CODEWITHSUNDEEP
c++inheritancestlvectorconstructor
Alan Turing
Alan Turing

Reputation: 12581

c++ vector of derived class calls constructor only once

If I make a size 2 std::vector of a derived class, the constructor is called only once. If I make a size 2 vector of a base class, the constructor is called twice.

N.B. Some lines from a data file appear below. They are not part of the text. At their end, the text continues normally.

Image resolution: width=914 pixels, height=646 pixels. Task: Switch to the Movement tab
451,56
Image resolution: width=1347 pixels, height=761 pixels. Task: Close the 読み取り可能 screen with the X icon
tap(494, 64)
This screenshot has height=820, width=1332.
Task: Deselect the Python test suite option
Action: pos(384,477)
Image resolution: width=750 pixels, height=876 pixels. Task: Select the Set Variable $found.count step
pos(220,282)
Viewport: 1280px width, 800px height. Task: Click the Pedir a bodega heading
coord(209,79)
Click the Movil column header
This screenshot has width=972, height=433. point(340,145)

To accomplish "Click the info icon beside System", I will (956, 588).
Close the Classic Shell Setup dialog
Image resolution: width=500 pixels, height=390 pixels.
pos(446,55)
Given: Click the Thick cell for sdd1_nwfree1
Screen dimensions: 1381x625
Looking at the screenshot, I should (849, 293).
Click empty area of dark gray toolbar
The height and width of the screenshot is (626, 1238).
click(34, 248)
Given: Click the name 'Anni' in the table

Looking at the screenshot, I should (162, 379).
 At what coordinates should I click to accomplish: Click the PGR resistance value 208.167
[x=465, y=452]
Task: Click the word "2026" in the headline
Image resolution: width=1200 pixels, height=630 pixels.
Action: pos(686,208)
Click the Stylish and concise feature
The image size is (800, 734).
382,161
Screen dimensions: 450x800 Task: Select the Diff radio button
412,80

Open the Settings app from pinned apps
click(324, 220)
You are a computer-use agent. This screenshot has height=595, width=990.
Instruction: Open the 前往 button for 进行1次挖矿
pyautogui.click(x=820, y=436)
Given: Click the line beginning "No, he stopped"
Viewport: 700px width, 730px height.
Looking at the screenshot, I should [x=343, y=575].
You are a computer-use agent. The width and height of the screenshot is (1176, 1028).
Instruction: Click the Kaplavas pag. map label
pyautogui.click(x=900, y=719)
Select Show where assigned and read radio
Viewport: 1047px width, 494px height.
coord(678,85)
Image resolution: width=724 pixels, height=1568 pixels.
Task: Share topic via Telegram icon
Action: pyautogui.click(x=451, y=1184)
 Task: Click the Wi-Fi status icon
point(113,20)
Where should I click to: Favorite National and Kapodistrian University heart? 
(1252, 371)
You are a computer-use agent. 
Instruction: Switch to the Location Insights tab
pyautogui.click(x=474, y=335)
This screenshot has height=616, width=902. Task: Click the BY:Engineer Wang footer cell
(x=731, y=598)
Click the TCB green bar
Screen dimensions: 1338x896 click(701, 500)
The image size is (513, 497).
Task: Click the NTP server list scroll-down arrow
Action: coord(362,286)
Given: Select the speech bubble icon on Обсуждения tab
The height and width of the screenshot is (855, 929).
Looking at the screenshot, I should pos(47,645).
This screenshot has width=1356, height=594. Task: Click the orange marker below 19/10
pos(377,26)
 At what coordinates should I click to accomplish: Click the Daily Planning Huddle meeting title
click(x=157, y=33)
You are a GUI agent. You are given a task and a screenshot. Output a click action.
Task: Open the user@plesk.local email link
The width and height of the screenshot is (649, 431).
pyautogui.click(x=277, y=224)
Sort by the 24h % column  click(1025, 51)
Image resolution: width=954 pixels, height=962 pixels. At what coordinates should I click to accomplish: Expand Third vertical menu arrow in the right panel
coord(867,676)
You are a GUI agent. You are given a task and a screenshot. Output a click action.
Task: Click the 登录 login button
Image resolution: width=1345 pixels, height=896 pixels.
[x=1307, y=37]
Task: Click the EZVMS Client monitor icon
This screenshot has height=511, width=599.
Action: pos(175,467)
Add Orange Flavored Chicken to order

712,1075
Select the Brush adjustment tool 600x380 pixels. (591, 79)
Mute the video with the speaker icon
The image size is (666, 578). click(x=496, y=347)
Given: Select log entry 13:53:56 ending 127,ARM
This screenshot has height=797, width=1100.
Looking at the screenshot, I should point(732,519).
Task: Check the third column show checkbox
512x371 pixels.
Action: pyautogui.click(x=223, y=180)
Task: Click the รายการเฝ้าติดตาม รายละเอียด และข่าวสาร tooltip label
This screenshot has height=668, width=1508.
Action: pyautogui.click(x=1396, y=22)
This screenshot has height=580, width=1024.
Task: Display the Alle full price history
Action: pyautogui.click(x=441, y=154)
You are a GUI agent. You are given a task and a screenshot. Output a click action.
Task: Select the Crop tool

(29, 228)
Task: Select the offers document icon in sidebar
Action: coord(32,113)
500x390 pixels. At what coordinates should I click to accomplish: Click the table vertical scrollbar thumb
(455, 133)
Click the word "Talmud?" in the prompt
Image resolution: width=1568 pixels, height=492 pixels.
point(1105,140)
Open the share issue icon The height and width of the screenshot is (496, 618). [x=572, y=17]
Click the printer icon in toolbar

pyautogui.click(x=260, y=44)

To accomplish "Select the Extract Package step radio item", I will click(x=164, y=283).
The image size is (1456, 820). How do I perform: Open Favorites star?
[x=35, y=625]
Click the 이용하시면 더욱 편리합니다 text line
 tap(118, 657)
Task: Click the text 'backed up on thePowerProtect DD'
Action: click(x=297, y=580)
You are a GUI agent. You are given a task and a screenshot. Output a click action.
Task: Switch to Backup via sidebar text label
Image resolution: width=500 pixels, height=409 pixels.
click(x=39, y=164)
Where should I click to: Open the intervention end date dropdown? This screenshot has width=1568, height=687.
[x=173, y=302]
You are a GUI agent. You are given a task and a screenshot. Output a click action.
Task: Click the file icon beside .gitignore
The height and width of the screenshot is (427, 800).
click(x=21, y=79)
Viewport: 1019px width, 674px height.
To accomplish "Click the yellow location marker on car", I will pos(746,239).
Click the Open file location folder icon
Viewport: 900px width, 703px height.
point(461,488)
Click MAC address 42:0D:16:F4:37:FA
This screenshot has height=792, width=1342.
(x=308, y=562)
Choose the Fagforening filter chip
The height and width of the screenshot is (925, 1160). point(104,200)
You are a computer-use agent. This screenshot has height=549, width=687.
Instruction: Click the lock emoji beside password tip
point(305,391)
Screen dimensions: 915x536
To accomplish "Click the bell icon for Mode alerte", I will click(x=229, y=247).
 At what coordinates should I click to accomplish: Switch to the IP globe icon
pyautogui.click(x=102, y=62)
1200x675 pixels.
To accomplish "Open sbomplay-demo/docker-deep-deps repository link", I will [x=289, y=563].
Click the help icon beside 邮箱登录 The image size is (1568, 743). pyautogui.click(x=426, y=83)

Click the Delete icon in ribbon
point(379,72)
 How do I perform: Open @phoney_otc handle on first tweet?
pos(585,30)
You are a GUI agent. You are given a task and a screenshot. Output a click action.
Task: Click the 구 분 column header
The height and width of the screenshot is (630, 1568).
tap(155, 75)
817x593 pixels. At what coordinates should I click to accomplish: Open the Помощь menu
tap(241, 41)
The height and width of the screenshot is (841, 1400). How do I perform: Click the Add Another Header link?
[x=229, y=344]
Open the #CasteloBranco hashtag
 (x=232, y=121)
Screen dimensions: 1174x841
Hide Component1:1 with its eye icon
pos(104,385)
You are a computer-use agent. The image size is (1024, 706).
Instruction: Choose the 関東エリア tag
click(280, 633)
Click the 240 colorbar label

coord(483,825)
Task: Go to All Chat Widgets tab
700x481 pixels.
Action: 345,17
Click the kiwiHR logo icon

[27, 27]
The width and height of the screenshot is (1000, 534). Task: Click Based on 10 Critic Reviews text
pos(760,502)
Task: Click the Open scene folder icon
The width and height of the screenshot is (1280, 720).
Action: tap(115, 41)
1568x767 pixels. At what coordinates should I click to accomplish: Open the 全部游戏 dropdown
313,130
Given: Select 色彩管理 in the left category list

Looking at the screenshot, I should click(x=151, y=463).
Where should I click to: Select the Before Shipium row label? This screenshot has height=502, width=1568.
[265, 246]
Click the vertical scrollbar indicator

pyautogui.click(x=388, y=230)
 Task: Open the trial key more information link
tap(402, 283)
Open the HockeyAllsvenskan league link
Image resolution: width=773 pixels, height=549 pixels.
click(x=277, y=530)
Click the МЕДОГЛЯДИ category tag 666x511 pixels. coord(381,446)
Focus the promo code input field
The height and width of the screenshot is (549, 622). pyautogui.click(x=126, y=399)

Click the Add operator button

I usually wouldn't post the complete code that duplicates an issue, but in this case it can be made quite short:

#include <iostream>
#include <vector>

class Base {
public:
    Base() { std::cout << "base constructor" << std::endl; }
    virtual ~Base() {}
};

class Derived : public Base {
public:
    Derived() { std::cout << "derived constructor" << std::endl; }
};

int main() {
    std::vector<Base> base(2);
    std::cout << "----------------" << std::endl;
    std::vector<Derived> derived(2);

    return 0;
}

The output of the above for me is:

base constructor
----------------
base constructor
derived constructor

Why is the output not the following:

base constructor
base constructor
----------------
derived constructor
derived constructor

I'm using gcc 4.5.2 on Linux.

Upvotes: 2

Views: 807

Answers (3)

sashang
sashang

Reputation: 12214

This is the output I get from VC++ 2010:

base constructor
base constructor
base constructor
derived constructor
base constructor
derived constructor
Press any key to continue . . .

Whereas with (GCC) 4.6.1

g++ -o test test.cpp
sashan@cyclops cpp  $ ./test
base constructor
base constructor
derived constructor

So it looks like it's an implementation difference....which is kinda puzzling.

Update

Compiling with c++0x gives:

sashan@cyclops cpp  1 $  g++ -std=c++0x -o test test.cpp
sashan@cyclops cpp  $ ./test
base constructor
base constructor
base constructor
derived constructor
base constructor
derived constructor

Which supports Kerrek SB's comments and answer.

Upvotes: 2

Darcy Rayner
Darcy Rayner

Reputation: 3445

This is a bit of an extension on what Kerrek wrote:

#include <iostream>
#include <vector>

class Base {
   public:
      Base() { std::cout << "base constructor" << std::endl; }
      virtual ~Base() {
      }
      Base(const Base&){
         std::cout << "copy base constructor" << std::endl;
      }
};

class Derived : public Base {
    public:
       Derived() { std::cout << "derived constructor" << std::endl; }
       Derived(const Derived& d):Base((const Base) d){
          std::cout << "copy derived constructor" << std::endl;
       }
};

int main() {
   std::vector<Base> base(2);
   std::cout << std::endl;
   std::vector<Derived> derived(2);

   return 0;
}

The output from this is:

base constructor
copy base constructor
copy base constructor

base constructor
derived constructor
copy base constructor
copy derived constructor
copy base constructor
copy derived constructor

Upvotes: 3

Kerrek SB
Kerrek SB

Reputation: 477358

You're deceiving yourself: A single default construction of the derived object calls both constructors.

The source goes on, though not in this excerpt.